File:Ancient epirus map.jpg
Map of ancient Epirus

Name & Etymology

The name Epirus, from Greek: Ἤπειρος Epeiros (in Doric and the native Northwestern Greek Ἅπειρος Apeiros) means 'mainland',[1] as contrasted with the Ionian islands off the Epirote coast. It is thought to come from an Indo-European root

  • apero- 'coast'[2]. The Albanian name for the region is Epiri.

Boundaries and definitions

NASA satellite image of Epirus.

The historical region of Epirus is generally regarded as extending from the northern end of the Llogara mountains in present-day Albania (historically the "Ceraunian mountains", from Ancient Greek Κεραύνια όρη[3][4] 'thunder-splitted peaks'[5]), located just south of the bay of Vlore, to the Ambracian Gulf (or Gulf of Arta) in Greece. The northern boundary of Classical Epirus is also given as the mouth of the Aoous (Vjosa) river, immediately to the north of the bay of Vlora.[6] Epirus' eastern boundary is defined by the Pindus Mountains that form the spine of mainland Greece and separate Epirus from Macedonia and Thessaly. To the west, Epirus faces the Adriatic Sea and Ionian Sea. The island of Corfu is situated off the coast but is not regarded as part of Epirus.

# Information provided
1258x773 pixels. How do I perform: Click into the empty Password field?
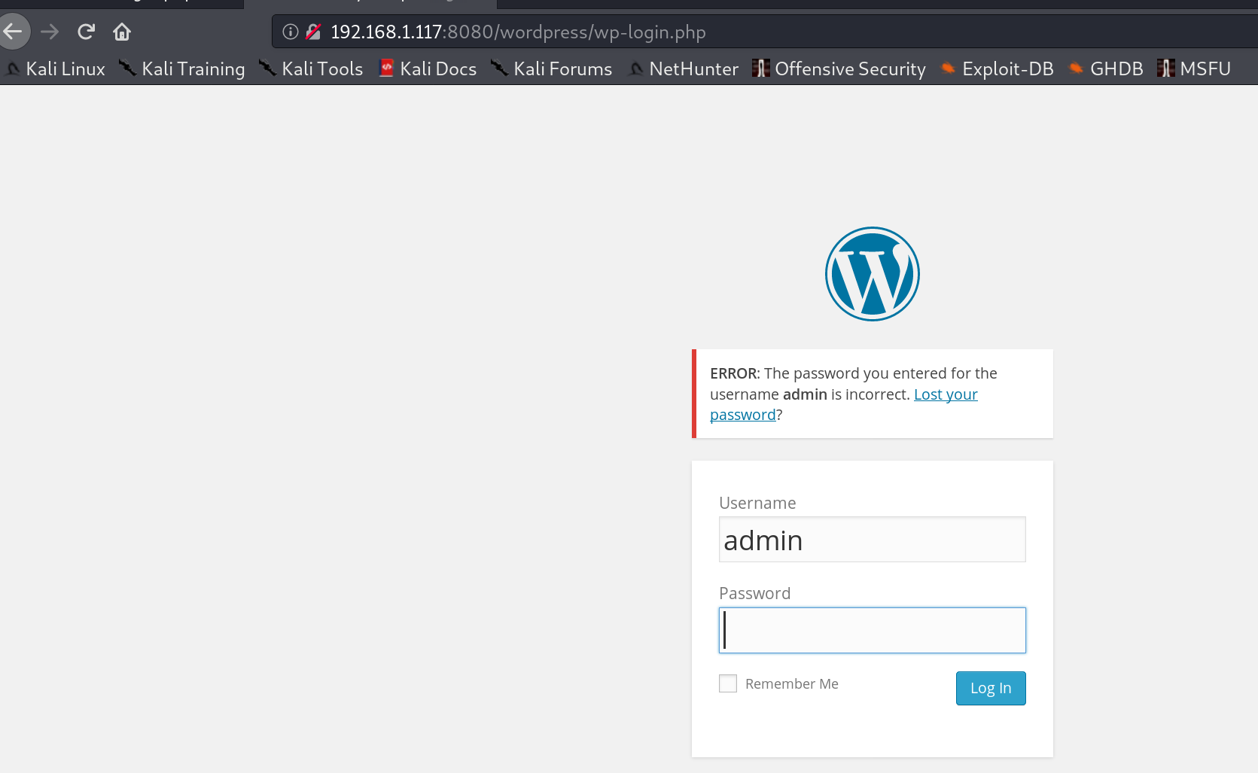(872, 630)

# Set tasks
1. Reproduce part of the Epirus passage word for word, beginning at the words "The name Epirus, from" and stopping after "region is Epiri.".
2. Extend the Epirus passage by writing the part that comes next, picking up right after its last sentence.
The material plays no part here and can be set aside.

# Replies
1.
The name Epirus, from Greek: Ἤπειρος Epeiros (in Doric and the native Northwestern Greek Ἅπειρος Apeiros) means 'mainland',[1] as contrasted with the Ionian islands off the Epirote coast. It is thought to come from an Indo-European root

  • apero- 'coast'[2]. The Albanian name for the region is Epiri.

2.
The definition of Epirus has changed over time, such that modern administrative boundaries do not correspond with the boundaries of classical Epirus. The Periphery of Epirus in Greece only comprises a fraction of classical Epirus and does not include the easternmost portions of classical Epirus, which lie in the periphery of Thessaly. In Albania, where the concept of Epirus is never used in an official context, the counties of Gjirokastër, Vlorë, Berat, and Korçë extend well beyond the northern and northeastern boundaries of classical Epirus.

Geography and ecology

Mount Smolikas (2637m), the highest point in Epirus.
Vikos Gorge in Vikos-Aoos National Park.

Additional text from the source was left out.